No es el concierto de Tarragona, pero sirve para hacernos una idea (Foto: El Norte de Castilla)

Aparece la banda y todos nos volvemos locos, a sabiendas de que el rey de la fiesta aún tenía que aparecer. Después de un pequeño instrumental, sale Carbonell, con barriga prominente, la cara pintada de blanco emulando a un payaso, un sombrero que apenas aguantó el primer embiste y agitando como un loco sus manos llenas de papel higiénico.

Los toreros sabían lo que quería el público y empezaron el espectáculo a porta gayola: ‘Los toreros muertos’ y ‘Mi agüita amarilla’. Ambas fueron coreadas por todo el mundo cerveza en mano y a viva voz, como la ocasión se merecía. Y de ahí hasta el final, no faltó ni un hit.

Sonaron ‘Manolito’, ‘Yo no llamo Javier’, ‘Falangista’, ‘Soy un animal’, ‘Para ti’, ‘Pilar’, ‘DNI’ o ‘El último mono de la Nasa’. Mención especial merece ‘Hoy es domingo’, que tuvo serios tintes catárticos, con Carbonell alargando la entrada del estribillo hasta límites difícilmente soportables para los que estábamos deseando gritar.

Pocas pegas se pueden poner al concierto, más allá de los típicos problemas de sonido en algunos rincones de la sala. El típico diálogo ‘me ha gustado, pero ojalá hubieran tocado…’ no existió, porque no faltó ninguna de las míticas. La banda sonó muy bien, demostrando que ser un grupo divertido y efectista no está reñido con tocar buena música.

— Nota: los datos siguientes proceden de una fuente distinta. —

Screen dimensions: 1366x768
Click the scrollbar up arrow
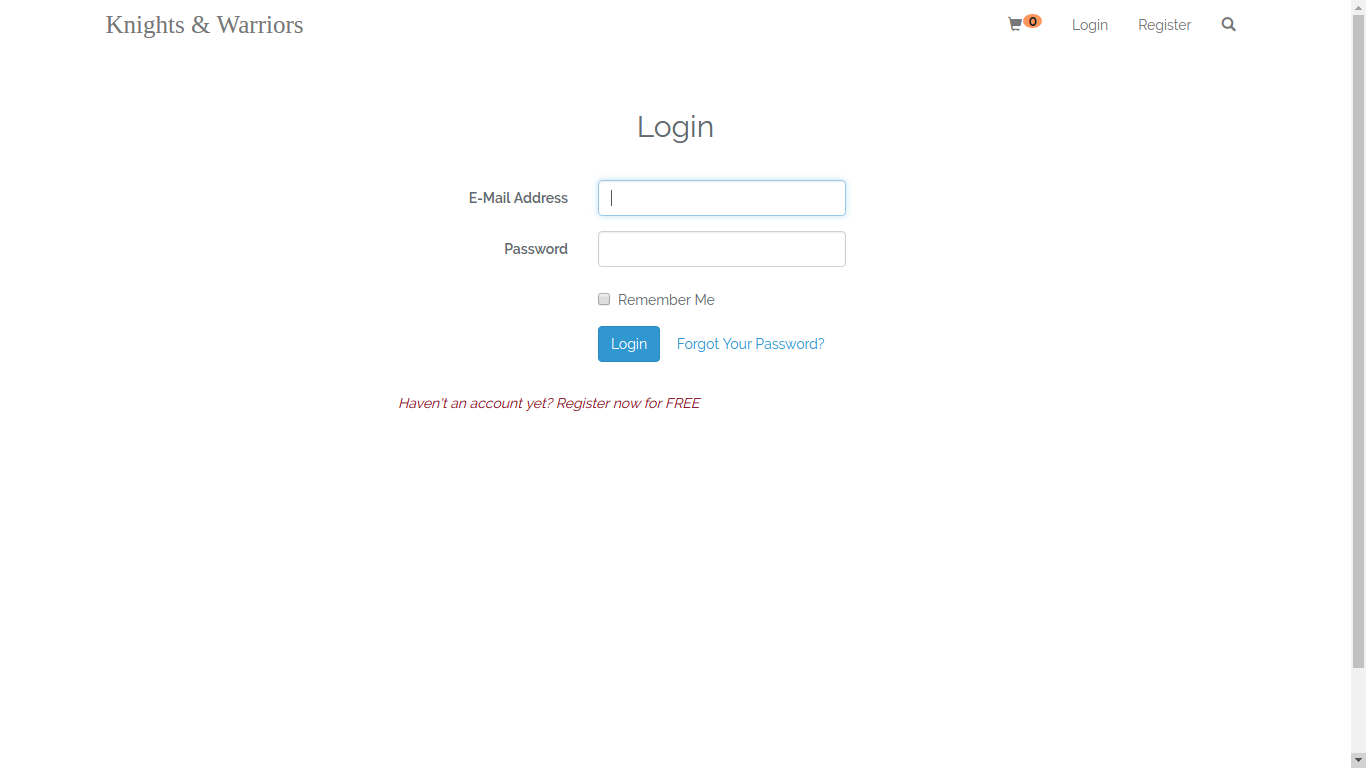1358,6
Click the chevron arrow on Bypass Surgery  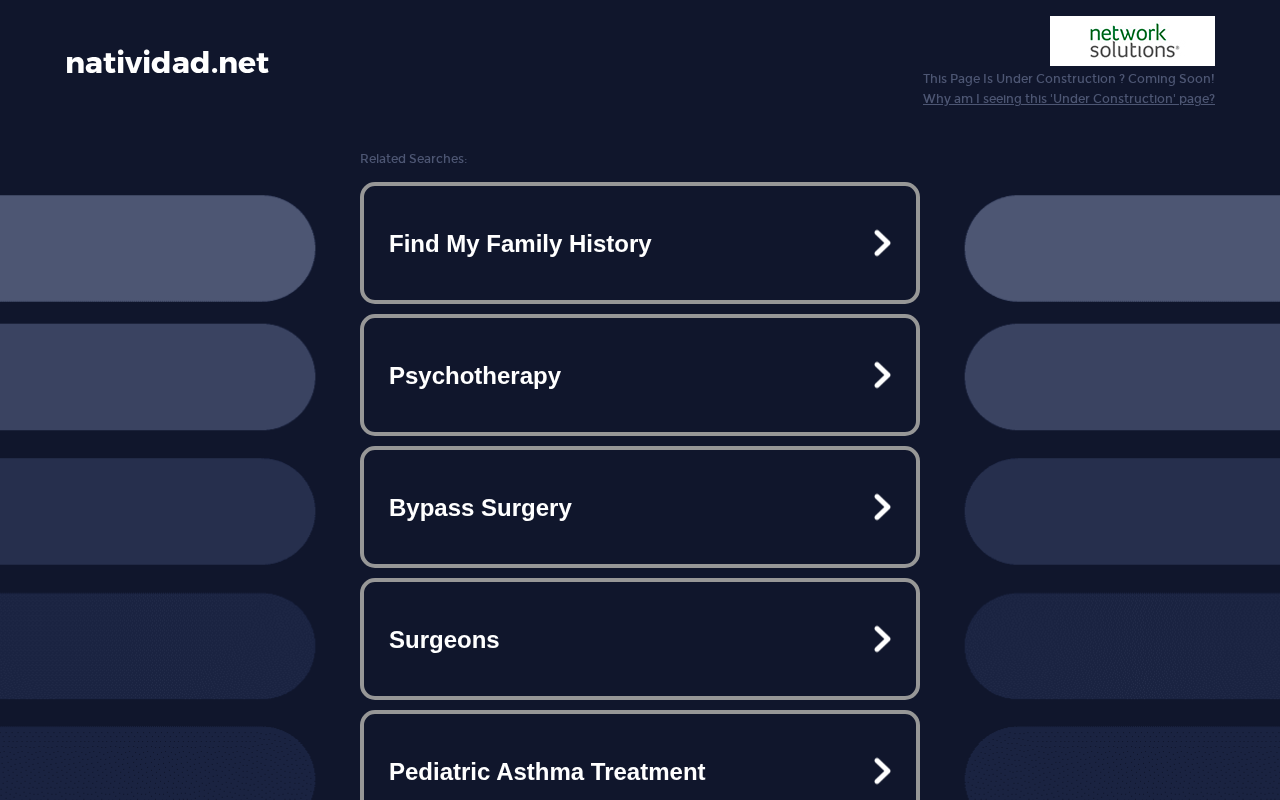882,507
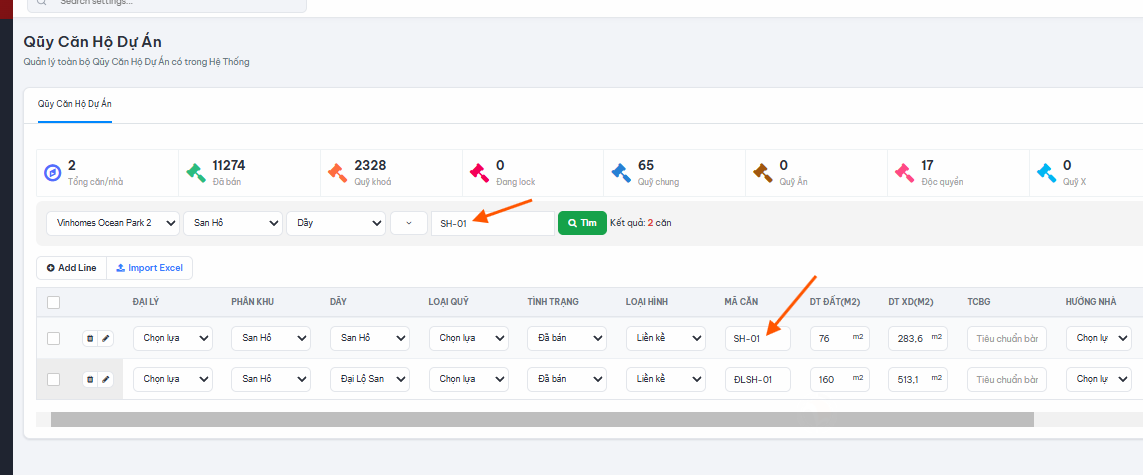Open the Dãy filter dropdown

click(336, 223)
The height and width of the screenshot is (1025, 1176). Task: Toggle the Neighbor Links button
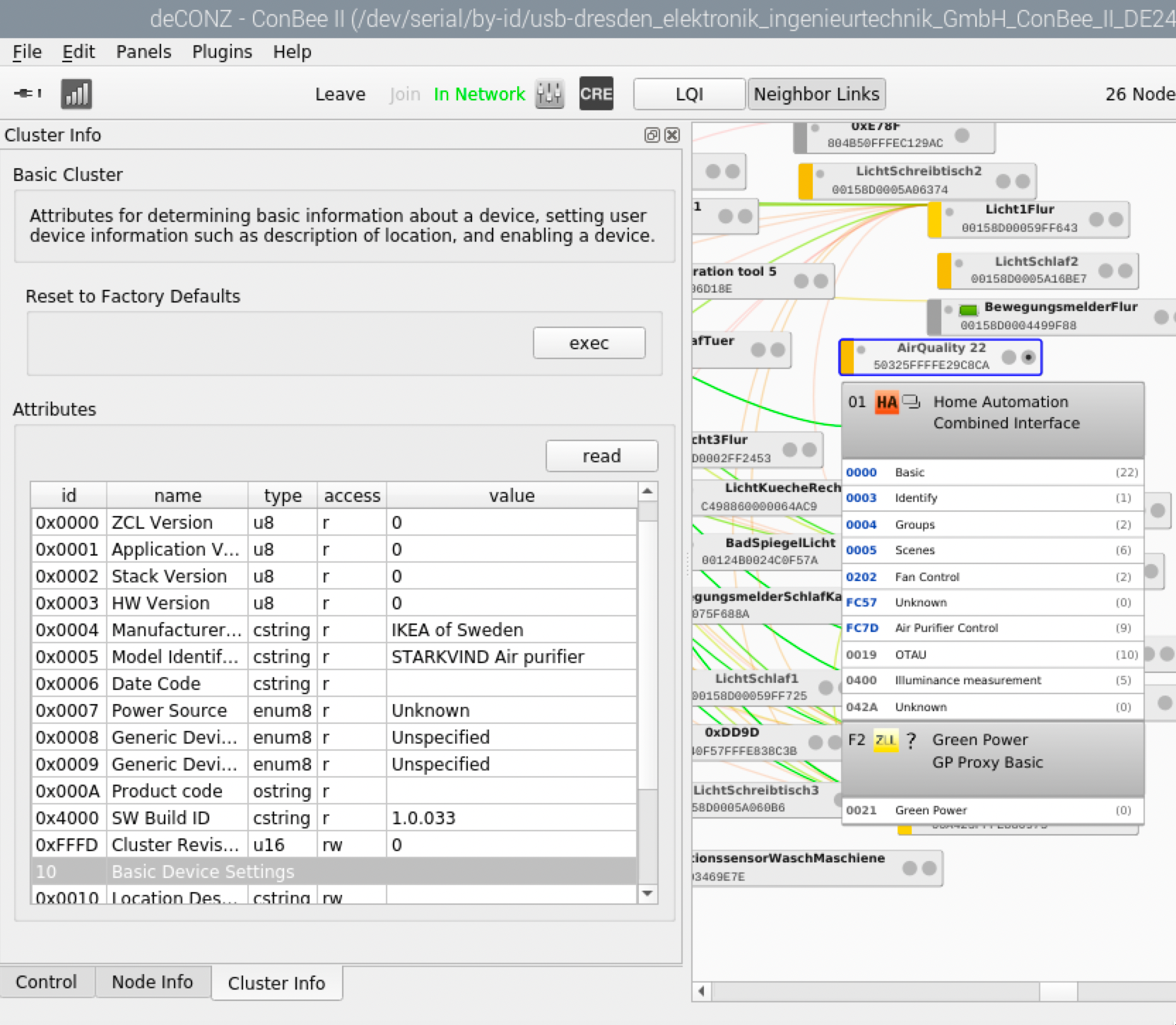[x=816, y=94]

Mención aparte merece un Carbonell cuyo aspecto físico es inversamente proporcional a su energía cuando está delante de un micrófono. Hizo todo lo que un frontman (incluso voy más allá, un showman) debería hacer sobre un escenario: desprender fuerza, conectar con el público desde el inicio, ser el centro de atención sin eclipsar a sus compañeros, guiar a la gente allí donde quieren estar. Tiro de topicazo, pero el grupo desprendía la sensación de que se lo estaba pasando muy bien. Y eso siempre se contagia.

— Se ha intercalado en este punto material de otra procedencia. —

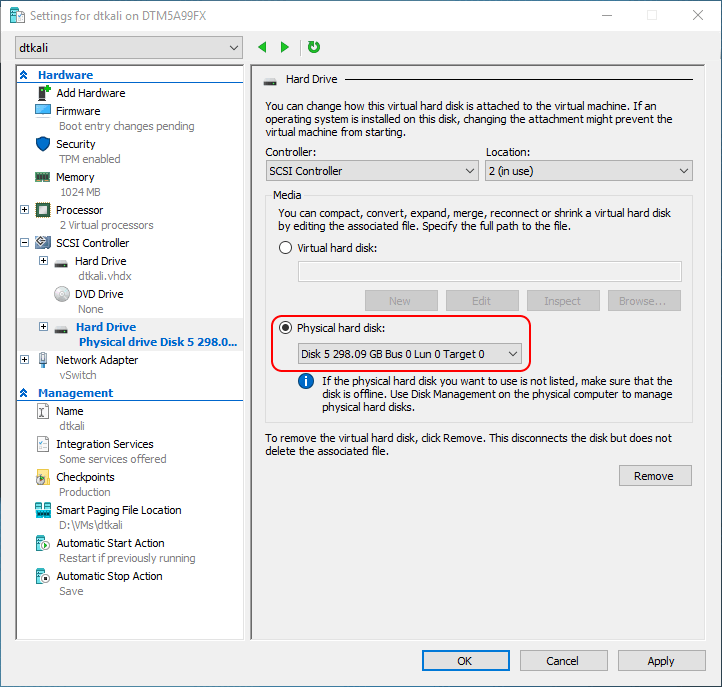Open the physical Disk 5 selection dropdown
722x687 pixels.
tap(410, 354)
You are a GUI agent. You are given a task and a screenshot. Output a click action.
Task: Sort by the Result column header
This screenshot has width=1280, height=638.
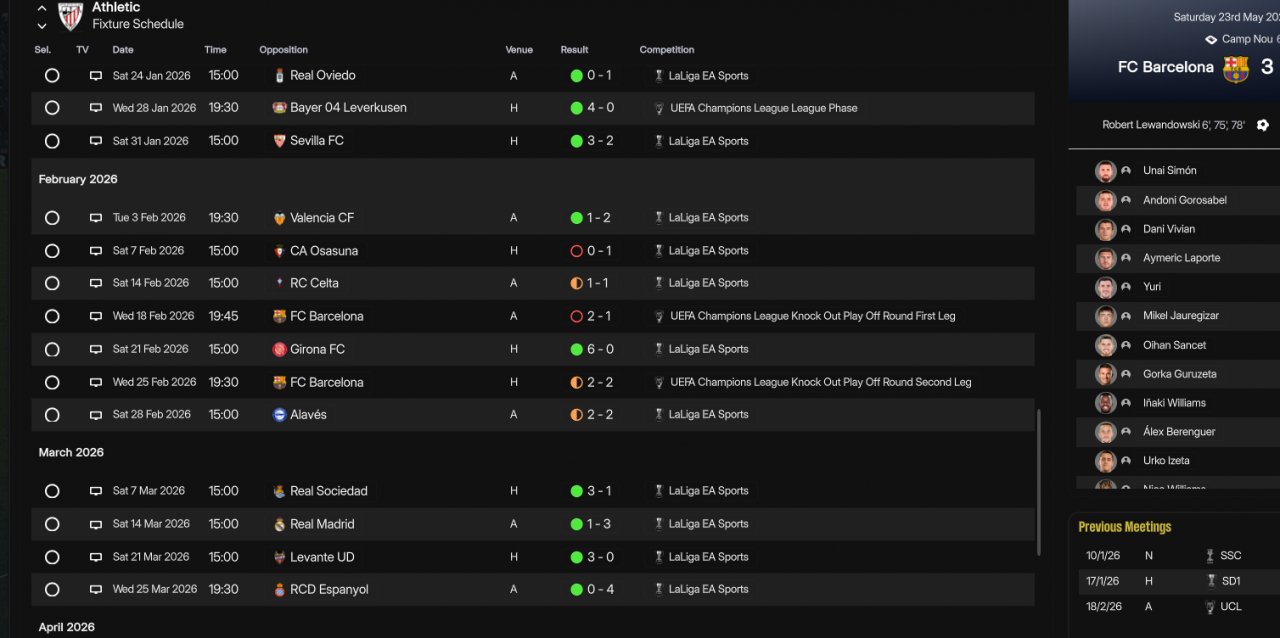tap(574, 50)
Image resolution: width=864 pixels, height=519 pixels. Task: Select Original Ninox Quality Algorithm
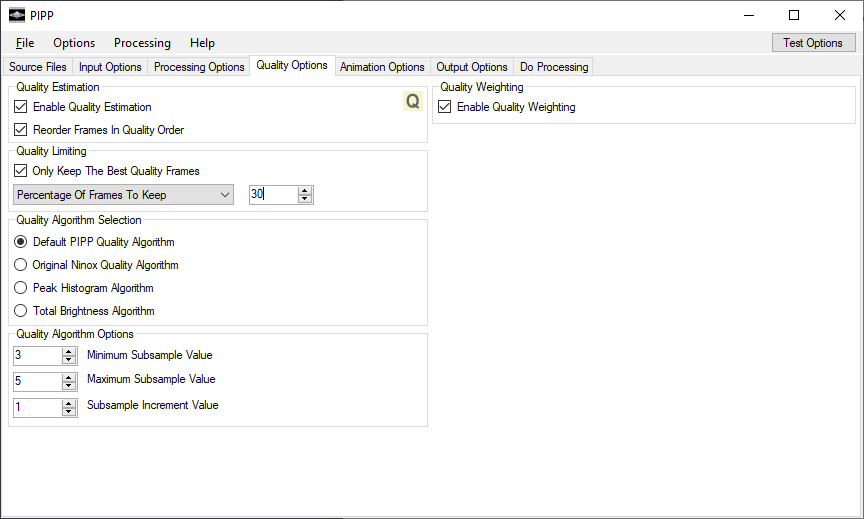[x=20, y=265]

El punto y final al show llegó con una segunda interpretación de ‘Mi agüita amarilla’. Me parece absurda esta tendencia de acabar y empezar un concierto con la misma canción, pero en este caso se acepta la apelación. La interpretación fue diferente a la de la primera vez, acelerándola de tal modo que la acortaron unos dos minutos. Además, a nadie le importó cantar otra vez aquello de ‘y creo que he bebido más de cuarenta cervezas hoy’.  No pedíamos nada más. No buscábamos dobles sentidos ni triples interpretaciones. No queríamos sorpresas. Tan solo pedíamos ver a los toreros, levantar nuestras cervezas juntos, gritar que somos falangistas y que nos llamamos Javier intentado aguantar la risa. Fue, por lo tanto, una faena redonda. Dos orejas y el rabo, y contentos para casa.